START ENTRIES SHOWN

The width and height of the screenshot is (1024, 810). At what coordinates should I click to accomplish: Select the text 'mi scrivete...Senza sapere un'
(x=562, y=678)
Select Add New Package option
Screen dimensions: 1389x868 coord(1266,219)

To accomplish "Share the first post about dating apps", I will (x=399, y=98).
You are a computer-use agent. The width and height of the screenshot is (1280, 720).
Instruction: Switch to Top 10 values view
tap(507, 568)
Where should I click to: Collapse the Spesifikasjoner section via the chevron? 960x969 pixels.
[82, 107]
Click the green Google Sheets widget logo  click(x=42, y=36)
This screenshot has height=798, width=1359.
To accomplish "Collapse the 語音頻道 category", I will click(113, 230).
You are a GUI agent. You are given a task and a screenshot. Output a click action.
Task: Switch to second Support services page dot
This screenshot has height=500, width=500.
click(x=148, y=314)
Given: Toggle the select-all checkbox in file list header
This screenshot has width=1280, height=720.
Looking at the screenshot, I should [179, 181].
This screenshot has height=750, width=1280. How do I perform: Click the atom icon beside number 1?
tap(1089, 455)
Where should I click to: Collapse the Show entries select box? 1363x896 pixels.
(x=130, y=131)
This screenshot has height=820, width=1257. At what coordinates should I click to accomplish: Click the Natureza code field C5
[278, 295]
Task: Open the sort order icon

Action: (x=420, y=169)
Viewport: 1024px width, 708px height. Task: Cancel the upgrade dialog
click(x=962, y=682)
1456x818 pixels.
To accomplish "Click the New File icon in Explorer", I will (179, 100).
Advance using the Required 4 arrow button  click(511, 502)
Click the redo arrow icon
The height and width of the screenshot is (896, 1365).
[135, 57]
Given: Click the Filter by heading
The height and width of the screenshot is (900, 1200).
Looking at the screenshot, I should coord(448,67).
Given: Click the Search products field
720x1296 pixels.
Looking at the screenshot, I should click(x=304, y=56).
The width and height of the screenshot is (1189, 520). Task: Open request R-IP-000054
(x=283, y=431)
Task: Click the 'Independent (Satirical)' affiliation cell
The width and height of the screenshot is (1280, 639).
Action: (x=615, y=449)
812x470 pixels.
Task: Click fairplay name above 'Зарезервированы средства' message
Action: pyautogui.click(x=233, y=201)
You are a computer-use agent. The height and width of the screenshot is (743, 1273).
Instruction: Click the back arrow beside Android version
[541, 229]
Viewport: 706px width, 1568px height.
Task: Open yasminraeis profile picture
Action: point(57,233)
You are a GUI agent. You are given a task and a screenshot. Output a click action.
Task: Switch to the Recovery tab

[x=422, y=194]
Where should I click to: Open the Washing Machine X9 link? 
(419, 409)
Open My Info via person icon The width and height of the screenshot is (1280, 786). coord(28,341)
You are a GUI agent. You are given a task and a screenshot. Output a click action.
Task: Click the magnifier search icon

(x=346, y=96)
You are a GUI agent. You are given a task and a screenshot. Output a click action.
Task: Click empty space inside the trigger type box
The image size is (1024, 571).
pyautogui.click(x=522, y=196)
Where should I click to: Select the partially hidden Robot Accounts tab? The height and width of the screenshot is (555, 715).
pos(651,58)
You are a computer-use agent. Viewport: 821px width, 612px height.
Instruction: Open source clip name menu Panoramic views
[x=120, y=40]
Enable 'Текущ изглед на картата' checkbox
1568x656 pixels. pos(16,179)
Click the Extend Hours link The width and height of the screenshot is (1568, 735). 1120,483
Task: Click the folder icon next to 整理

END ENTRIES SHOWN

Take the entries above and transcribe them in full.

The width and height of the screenshot is (1024, 810). At what coordinates should I click to accomplish: Select the text 'mi scrivete...Senza sapere un'
(x=562, y=678)
Select Add New Package option
Screen dimensions: 1389x868 coord(1266,219)

To accomplish "Share the first post about dating apps", I will (x=399, y=98).
You are a computer-use agent. The width and height of the screenshot is (1280, 720).
Instruction: Switch to Top 10 values view
tap(507, 568)
Where should I click to: Collapse the Spesifikasjoner section via the chevron? 960x969 pixels.
[82, 107]
Click the green Google Sheets widget logo  click(x=42, y=36)
This screenshot has height=798, width=1359.
To accomplish "Collapse the 語音頻道 category", I will click(113, 230).
You are a GUI agent. You are given a task and a screenshot. Output a click action.
Task: Switch to second Support services page dot
This screenshot has height=500, width=500.
click(x=148, y=314)
Given: Toggle the select-all checkbox in file list header
This screenshot has width=1280, height=720.
Looking at the screenshot, I should [179, 181].
This screenshot has height=750, width=1280. How do I perform: Click the atom icon beside number 1?
tap(1089, 455)
Where should I click to: Collapse the Show entries select box? 1363x896 pixels.
(x=130, y=131)
This screenshot has height=820, width=1257. At what coordinates should I click to accomplish: Click the Natureza code field C5
[278, 295]
Task: Open the sort order icon

Action: (x=420, y=169)
Viewport: 1024px width, 708px height. Task: Cancel the upgrade dialog
click(x=962, y=682)
1456x818 pixels.
To accomplish "Click the New File icon in Explorer", I will (179, 100).
Advance using the Required 4 arrow button  click(511, 502)
Click the redo arrow icon
The height and width of the screenshot is (896, 1365).
[135, 57]
Given: Click the Filter by heading
The height and width of the screenshot is (900, 1200).
Looking at the screenshot, I should coord(448,67).
Given: Click the Search products field
720x1296 pixels.
Looking at the screenshot, I should click(x=304, y=56).
The width and height of the screenshot is (1189, 520). Task: Open request R-IP-000054
(x=283, y=431)
Task: Click the 'Independent (Satirical)' affiliation cell
The width and height of the screenshot is (1280, 639).
Action: (x=615, y=449)
812x470 pixels.
Task: Click fairplay name above 'Зарезервированы средства' message
Action: pyautogui.click(x=233, y=201)
You are a computer-use agent. The height and width of the screenshot is (743, 1273).
Instruction: Click the back arrow beside Android version
[541, 229]
Viewport: 706px width, 1568px height.
Task: Open yasminraeis profile picture
Action: point(57,233)
You are a GUI agent. You are given a task and a screenshot. Output a click action.
Task: Switch to the Recovery tab

[x=422, y=194]
Where should I click to: Open the Washing Machine X9 link? 
(419, 409)
Open My Info via person icon The width and height of the screenshot is (1280, 786). coord(28,341)
You are a GUI agent. You are given a task and a screenshot. Output a click action.
Task: Click the magnifier search icon

(x=346, y=96)
You are a GUI agent. You are given a task and a screenshot. Output a click action.
Task: Click empty space inside the trigger type box
The image size is (1024, 571).
pyautogui.click(x=522, y=196)
Where should I click to: Select the partially hidden Robot Accounts tab? The height and width of the screenshot is (555, 715).
pos(651,58)
You are a computer-use agent. Viewport: 821px width, 612px height.
Instruction: Open source clip name menu Panoramic views
[x=120, y=40]
Enable 'Текущ изглед на картата' checkbox
1568x656 pixels. pos(16,179)
Click the Extend Hours link The width and height of the screenshot is (1568, 735). 1120,483
Task: Click the folder icon next to 整理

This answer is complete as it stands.